### Assigned task 1
Using the text on Lykos and psychedelic therapy, decide whether each statement agrees with it: (a) Esketamine has been approved for treatment-resistant depression. (b) Lykos has already completed a Phase 2 study of MDMA-AT for binge-eating disorder. (c) Lykos plans Phase 3 MDMA-AT studies in Canada and Israel. Answer yes or no for each, quoting the deciding words of the text.
### Assigned task 2
Summarize the text on Lykos and psychedelic therapy in two sentences.
### Assigned task 3
Copy word for word the stretch of the text on Lykos and psychedelic therapy from "Beyond MDMA, Lykos" through "Canada and Israel.".

[[ Page text, beginning ]]

The initiative indicates a paradigm shift in institutional reception for psychedelic therapies and reflects calls from veterans and Veteran Service Organizations such as the American Legion and Disabled American Veterans to expand research in the field.
In the “golden age” of the 50s and 60s, psychedelics were used to treat a wide range of conditions, including eating disorders, addictions, anxiety, and major depressive disorder. Lykos is committed to expanding its focus beyond PTSD. It is currently planning a Phase 2 study on MDMA-AT (with caregiver involvement) for treating anorexia nervosa restricting subtype (AN-R) and binge-eating disorder (BED). It has also published its Phase 3 findings on MDMA-AT’s effects on alcohol and substance abuse.
Beyond MDMA, Lykos will be well-positioned to explore alternative psychedelic treatments for a range of conditions. Recently, the FDA gave psilocybin a “breakthrough therapy” distinction for treatment of substance abuse. Esketamine has already been approved for treatment-resistant depression. (Under its brand name, SPRAVATO, it was Johnson and Johnson’s fastest growing product this year). Explorations are underway for the use of LSD and psilocybin in the treatment of physical pain. A recent study of mice published in Nature suggests that psychedelics can “reopen” a “critical period” for learning social and emotional skills (“the social reward learning period”), which could prove life-changing for cult survivors.
The company is committed to enacting a global rollout, with a research entity in Europe and Phase 3 MDMA-AT studies in Canada and Israel.
Helena is proud to be the lead investor in Lykos’ Series A funding round, contributing to over $100 million raised in the last 12 months to support the launch of MDMA-Assisted Therapy.
The burden of PTSD on society is extensive – it affects millions of people each year, it can last for decades, and it has an incredibly high incidence of comorbidity. For those that suffer from chronic, debilitating PTSD, for their communities and loved ones, MDMA-AT offers help that is two to three times more effective than existing treatments, and exponentially faster-acting. Yehuda has said that she has seen MDMA-AT accomplish “in eight hours what one might do in the course of 10 years in psychotherapy.”

[[ Page text, end ]]
[[ Data under study, beginning ]]

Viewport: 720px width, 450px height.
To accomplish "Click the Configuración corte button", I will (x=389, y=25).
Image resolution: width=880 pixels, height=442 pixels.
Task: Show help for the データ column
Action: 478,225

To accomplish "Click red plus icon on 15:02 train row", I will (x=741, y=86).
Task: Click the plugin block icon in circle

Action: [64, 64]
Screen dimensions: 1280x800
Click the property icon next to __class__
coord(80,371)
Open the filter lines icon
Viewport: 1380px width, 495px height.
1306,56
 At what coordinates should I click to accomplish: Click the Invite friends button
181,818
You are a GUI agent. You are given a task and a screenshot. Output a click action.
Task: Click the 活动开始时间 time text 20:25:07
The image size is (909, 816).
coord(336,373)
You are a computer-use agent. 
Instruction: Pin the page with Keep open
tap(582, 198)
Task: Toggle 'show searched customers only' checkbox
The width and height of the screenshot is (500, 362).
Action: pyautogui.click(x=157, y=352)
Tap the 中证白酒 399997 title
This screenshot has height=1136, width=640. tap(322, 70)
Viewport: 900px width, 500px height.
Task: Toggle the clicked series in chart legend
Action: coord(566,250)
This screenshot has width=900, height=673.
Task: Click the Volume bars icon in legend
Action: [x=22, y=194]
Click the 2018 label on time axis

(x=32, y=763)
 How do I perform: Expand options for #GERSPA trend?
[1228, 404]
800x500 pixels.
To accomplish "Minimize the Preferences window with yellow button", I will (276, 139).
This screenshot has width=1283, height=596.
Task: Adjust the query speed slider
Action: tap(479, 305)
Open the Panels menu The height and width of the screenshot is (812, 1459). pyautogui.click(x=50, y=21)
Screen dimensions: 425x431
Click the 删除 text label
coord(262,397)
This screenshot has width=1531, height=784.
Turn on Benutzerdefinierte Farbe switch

[[ Data under study, end ]]

### Expected answer 1
(a) Yes: "Esketamine has already been approved for treatment-resistant depression."
(b) No: "It is currently planning a Phase 2 study on MDMA-AT (with caregiver involvement) for treating anorexia nervosa restricting subtype (AN-R) and binge-eating disorder (BED)."
(c) Yes: "Phase 3 MDMA-AT studies in Canada and Israel"

### Expected answer 2
Lykos plans to expand MDMA-Assisted Therapy beyond PTSD to conditions such as eating disorders and to explore other psychedelic treatments, and it is committed to a global rollout with a research entity in Europe and Phase 3 studies in Canada and Israel. Helena led Lykos' Series A funding round, part of over $100 million raised in the last 12 months, and the text states that MDMA-AT is two to three times more effective than existing PTSD treatments.

### Expected answer 3
Beyond MDMA, Lykos will be well-positioned to explore alternative psychedelic treatments for a range of conditions. Recently, the FDA gave psilocybin a “breakthrough therapy” distinction for treatment of substance abuse. Esketamine has already been approved for treatment-resistant depression. (Under its brand name, SPRAVATO, it was Johnson and Johnson’s fastest growing product this year). Explorations are underway for the use of LSD and psilocybin in the treatment of physical pain. A recent study of mice published in Nature suggests that psychedelics can “reopen” a “critical period” for learning social and emotional skills (“the social reward learning period”), which could prove life-changing for cult survivors.
The company is committed to enacting a global rollout, with a research entity in Europe and Phase 3 MDMA-AT studies in Canada and Israel.